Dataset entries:
───
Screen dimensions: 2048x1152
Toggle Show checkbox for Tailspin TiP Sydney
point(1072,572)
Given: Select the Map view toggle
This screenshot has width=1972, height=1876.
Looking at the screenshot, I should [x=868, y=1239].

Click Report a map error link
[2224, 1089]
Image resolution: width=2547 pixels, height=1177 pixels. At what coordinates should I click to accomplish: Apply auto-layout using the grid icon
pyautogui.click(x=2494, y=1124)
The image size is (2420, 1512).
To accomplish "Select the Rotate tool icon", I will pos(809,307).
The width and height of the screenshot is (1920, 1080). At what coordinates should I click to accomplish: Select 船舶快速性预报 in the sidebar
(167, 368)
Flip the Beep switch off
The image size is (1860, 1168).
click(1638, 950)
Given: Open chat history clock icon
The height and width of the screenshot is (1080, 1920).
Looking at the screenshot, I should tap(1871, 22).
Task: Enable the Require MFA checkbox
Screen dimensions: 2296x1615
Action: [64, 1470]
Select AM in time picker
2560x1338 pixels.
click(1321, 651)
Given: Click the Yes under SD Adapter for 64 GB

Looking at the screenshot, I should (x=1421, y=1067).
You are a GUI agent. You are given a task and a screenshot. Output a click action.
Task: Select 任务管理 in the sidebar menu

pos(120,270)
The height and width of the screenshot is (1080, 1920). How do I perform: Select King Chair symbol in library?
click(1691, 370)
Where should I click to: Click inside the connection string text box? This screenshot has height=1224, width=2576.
───
**What the task asks**
All lines starting at the one holding "The image size is (1860, 1168)." and ending at the last line above must be output exactly, and no other line may appear.

**Your solution**
The image size is (1860, 1168).
click(1638, 950)
Given: Open chat history clock icon
The height and width of the screenshot is (1080, 1920).
Looking at the screenshot, I should tap(1871, 22).
Task: Enable the Require MFA checkbox
Screen dimensions: 2296x1615
Action: [64, 1470]
Select AM in time picker
2560x1338 pixels.
click(1321, 651)
Given: Click the Yes under SD Adapter for 64 GB

Looking at the screenshot, I should (x=1421, y=1067).
You are a GUI agent. You are given a task and a screenshot. Output a click action.
Task: Select 任务管理 in the sidebar menu

pos(120,270)
The height and width of the screenshot is (1080, 1920). How do I perform: Select King Chair symbol in library?
click(1691, 370)
Where should I click to: Click inside the connection string text box? This screenshot has height=1224, width=2576.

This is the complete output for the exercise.